As they returned to undamaged homes Thursday, many people who had evacuated the day before said they didn't mind that the inconvenience turned out to be unnecessary.

Some said the destructive power unleashed when Hurricane Katrina breached levees in New Orleans last year had convinced them that it's better to be safe than sorry.

Others recalled the destruction in their own city more than 30 years ago when the remnants of Hurricane Agnes dumped so much water into the Susquehanna River that it burst through Wilkes-Barre's flood defenses and devastated the city — much as Katrina did New Orleans.

In Easton, Pa., residents were not as lucky, but, as CBS News correspondent Byron Pitts reports, many feel just as grateful.

As the Delaware River crested 15 feet above flood level, all anyone could do was watch, Pitts reports.
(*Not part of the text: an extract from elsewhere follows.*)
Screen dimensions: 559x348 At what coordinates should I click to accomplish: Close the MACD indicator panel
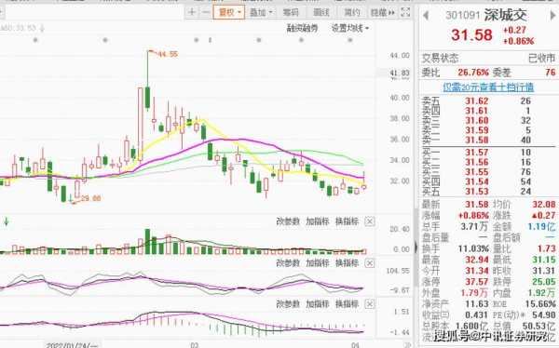pyautogui.click(x=370, y=304)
Waters flooded downtown, including a number of businesses. But even in Easton, some residents are counting their blessings.
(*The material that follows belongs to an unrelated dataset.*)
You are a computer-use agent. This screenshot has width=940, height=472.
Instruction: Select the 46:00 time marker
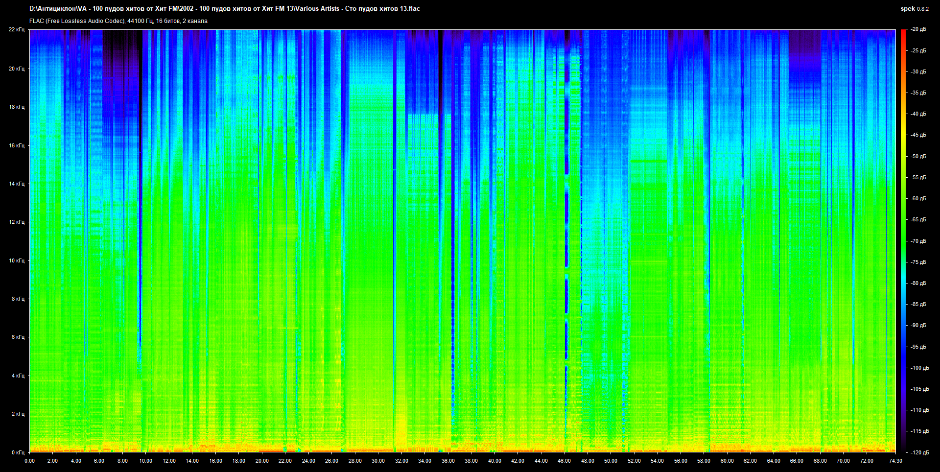click(564, 461)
"It could be worse," Randi Kaplan, whose basement is flooded, told Pitts. "I think of those people whose homes were completely destroyed."

On Wednesday night, emergency managers in Wilkes-Barre ordered an evacuation of the city and other areas protected by dikes and floodwalls recently upgraded by the Army Corps of Engineers, the same federal agency that built the levees in New Orleans. Though officials said they did not expect the river to rise above the 41-foot height of the new barriers, they chose caution.
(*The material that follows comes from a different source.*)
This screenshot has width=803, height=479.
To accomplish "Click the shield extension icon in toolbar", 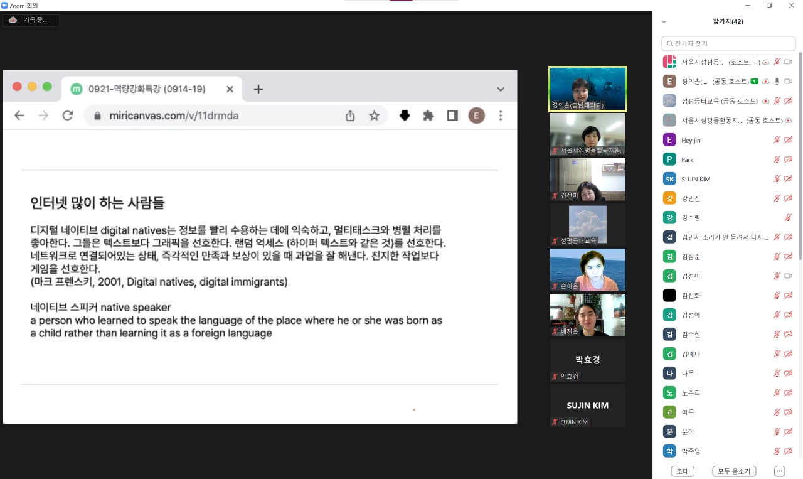I will point(405,116).
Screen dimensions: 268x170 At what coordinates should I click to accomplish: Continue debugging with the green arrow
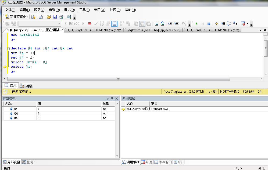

"I think it was the right decision," said attorney Carl Frank, as he surveyed the river's turbid waters from the top of the city's protective levees Thursday morning.

Frank recalled working in a crew that was desperately piling sandbags on the Susquehanna's banks during Hurricane Agnes in 1972 and running for his life as the bags, and the earth underneath them, suddenly washed away.

Jonathan McClendon, who moved to Wilkes-Barre from Philadelphia five days ago, said he thought of Katrina when the order to evacuate came, and decided not to take any chances. He went to a shelter with his girlfriend and 2-year-old son, only to find his things high and dry when he returned to his new home Thursday morning.

No matter. "If we would have stayed, we would have flooded," he figured.

Speaking Thursday in Harrisburg, Gov. Ed Rendell praised the order to evacuate up to 200,000 people. He, too, invoked Katrina, saying Wilkes-Barre "could have had a New Orleans-type situation."

Things went well at an evacuation center in GAR Memorial High School, where 275 people spent the night, said Hank Rodolski, the director of the city health department.

"I think we all have visions of Katrina in the back of our minds," Rodolski said as he guided senior citizens onto the school bus that would take them back to their apartments and nursing homes.

But those visions never materialized.

On Wilkes-Barre's Carlisle Street, where a tributary of the Susquehanna perennially washes muddy water into residents' basements, some people scoffed at the evacuation.

"They were worried because the dikes hadn't been tested," said lifelong resident Gary Mutchler, 50. "I've seen that river in worse shape than it was yesterday."

Local officials estimate at least 50,000 people heeded the order to leave. Several residents said they simply ignored the order because they feared looting.